Prédisposition
génétique
du cancer du sein :
l’Institut Curie part en guerre
Par
la rédaction de
6
novembre 2002
2/3
Un
brevet contraire au droit des patients
Début
septembre 2001, l’Institut Curie
décide d’engager une procédure auprès de l’Office Européen des Brevets
(OEB) contre la société de biotechnologie américaine Myriad Genetics
concernant "la méthode diagnostique d’une prédisposition à
un cancer du sein ou de l’ovaire associé au gène BRCA1". Quels
sont les enjeux de cette bataille juridique ? Dans la lettre
d’information de l’Institut Curie, le Dr Dominique Stoppa-Lyonnet,
chef du service de génétique oncologique de l’Institut Curie, revient
sur plusieurs points :
- Le test
utilisé par Myriad Genetics est imparfait : La déclaration
de l’Institut Curie fait suite à une publication dans le Journal
of Medical Genetics dénonçant les carences du test
développé par la société américaine. En juin dernier, il apparaissait
que la méthode industrielle de séquençage direct proposée par
Myriad Genetics ne permettait pas de détecter toutes les mutations.
10 à 20 % seraient ignorées par le test.
- Le brevet
entraîne un monopole abusif : Selon les termes du brevet,
tous les laboratoires français et européens sont contraints d’envoyer
les échantillons d’ADN prélevés à Myriad Genetics. Un tel monopole
priverait tous les chercheurs des données nécessaires à la recherche
de nouveaux gènes de prédisposition. Myriad Genetics disposant
de la seule banque mondiale de données sur le sujet.

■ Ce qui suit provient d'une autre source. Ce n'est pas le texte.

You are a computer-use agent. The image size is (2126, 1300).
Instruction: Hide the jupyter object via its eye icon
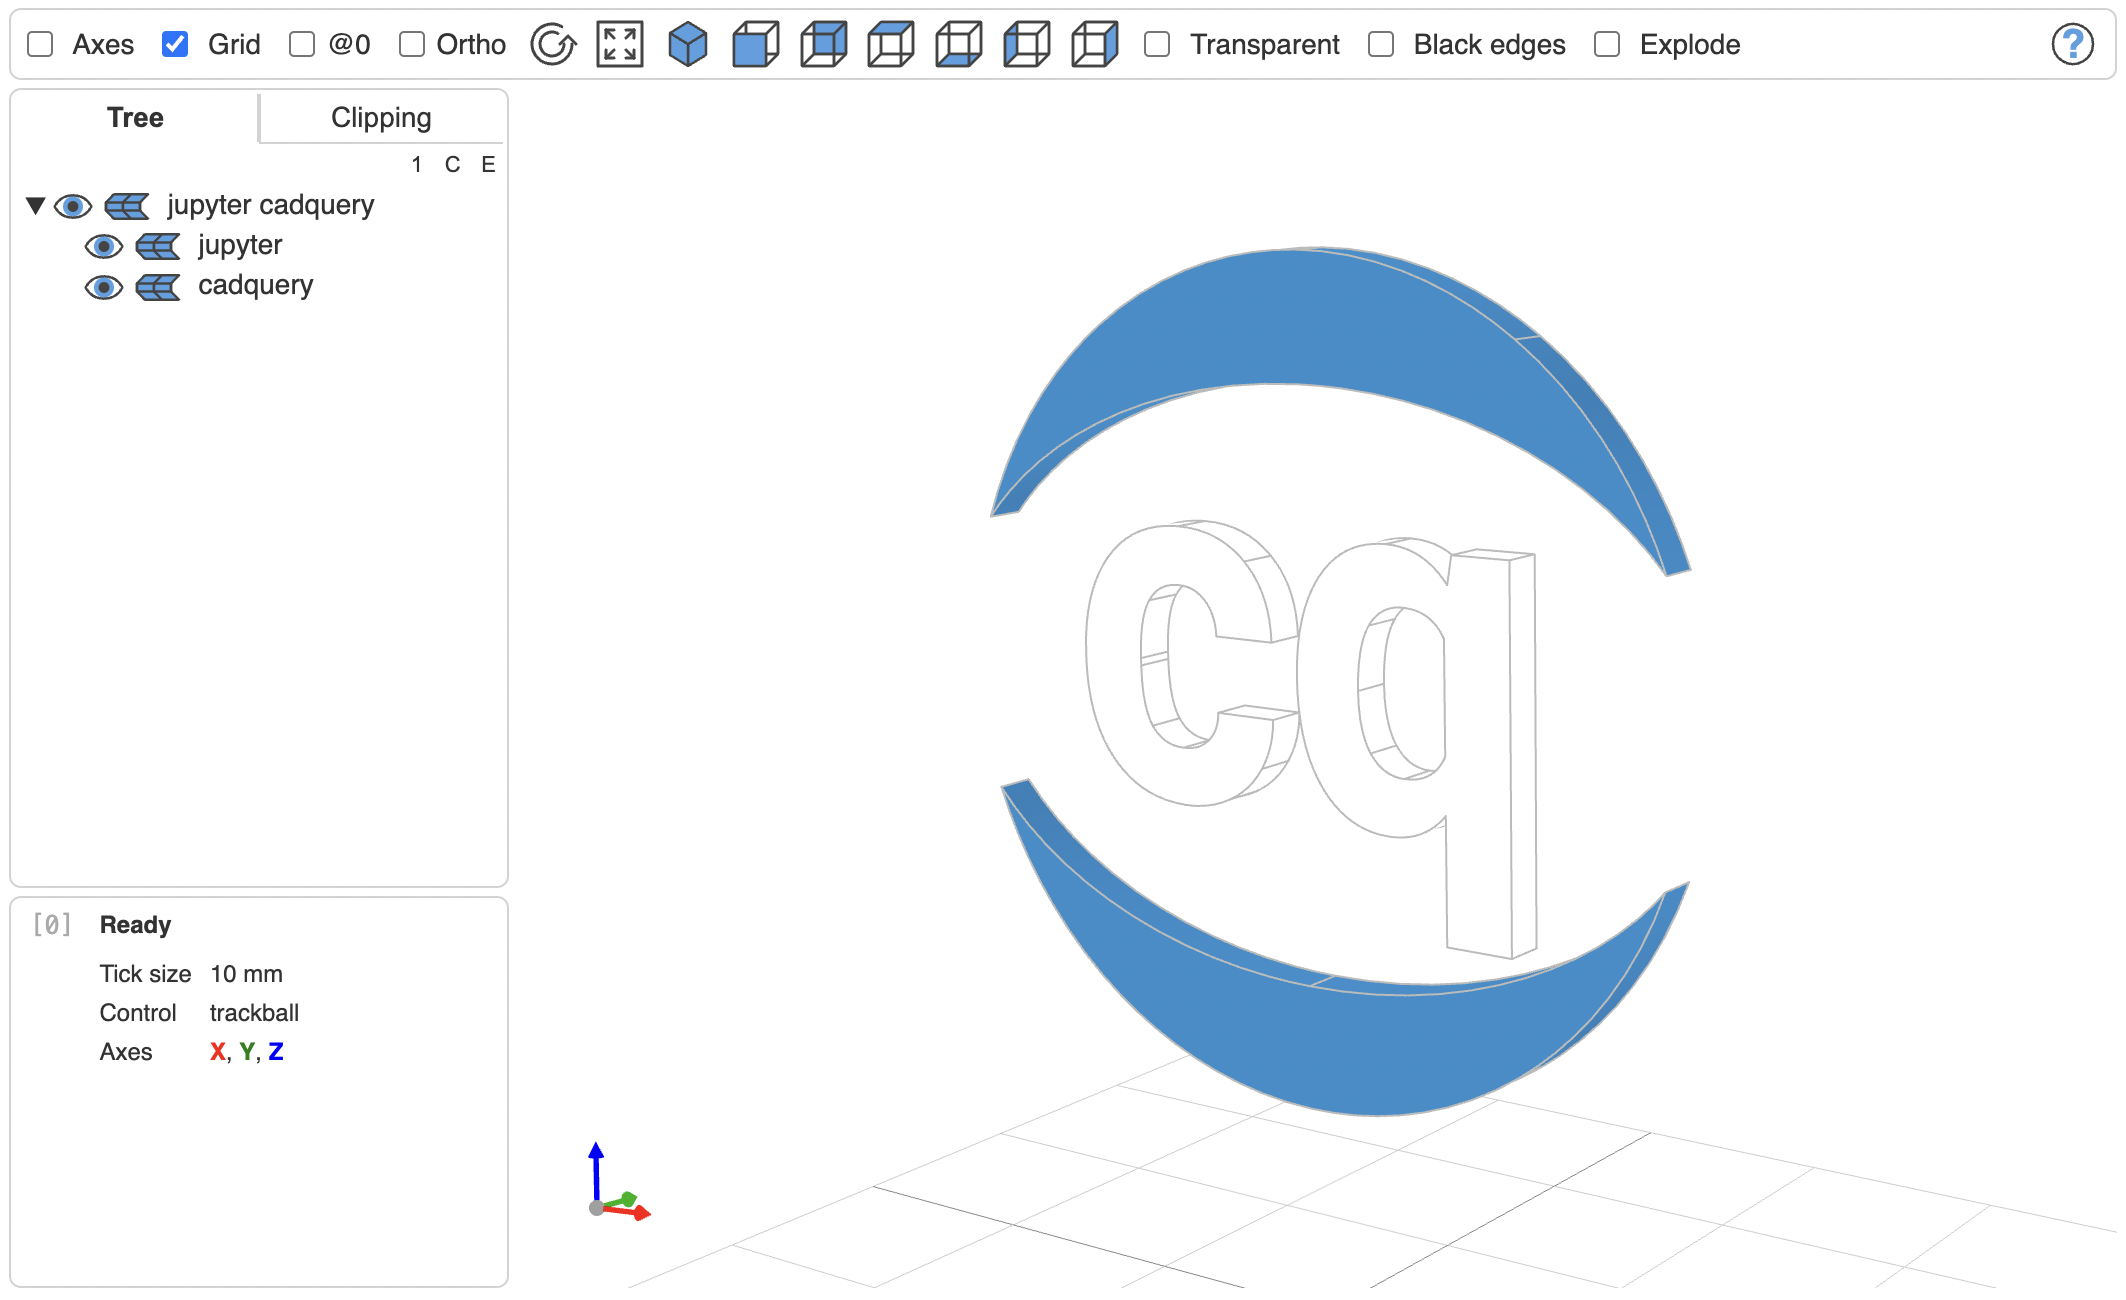pyautogui.click(x=104, y=246)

Le ministre de la recherche, Roger-Gérard Schwartzenberg apporte
son soutien à cette initiative en déclarant que "par sa portée
excessivement large, le brevet délivré par l’Office européen des
brevets à Myriad Genetics lui confère un monopole abusif d’exploitation
des tests de prédisposition aux cancers du sein".
- Le prix
des tests est multiplié par plus de trois : La
réalisation des tests dans le laboratoire de Salt Lake City entraîne
un coût très élevé : 2 744 €uros contre 762 €uros
(soit environ 18 000 Francs contre 5 000 Francs) en
France. Une telle différence de prix devrait être prise en charge
par les structures hospitalières et/ou l’assurance maladie. Cette
situation entraînerait une limitation certaine de l’utilisation
de ces tests alors que les besoins apparaissent croissants. Défendant
cette notion de santé publique et dénonçant la main mise sur la
recherche que constituerait l’envoi systématique de tous les échantillons
d’ADN, le Ministre de la Recherche rappelle que "le dépistage
génétique doit pouvoir bénéficier à tous sans que l’accès à un
test diagnostique soit indûment entravé par des prétentions abusives
à un monopole et par des coûts excessifs".
Une
étude de chercheurs de l’INSERM publiée en octobre 2002 dans le
mensuel European Journal of Human Genetic,
conclue de surcroît que le séquençage direct du gène complet n’est
pas la méthode la plus coût-efficace parmi la vingtaine qui existent.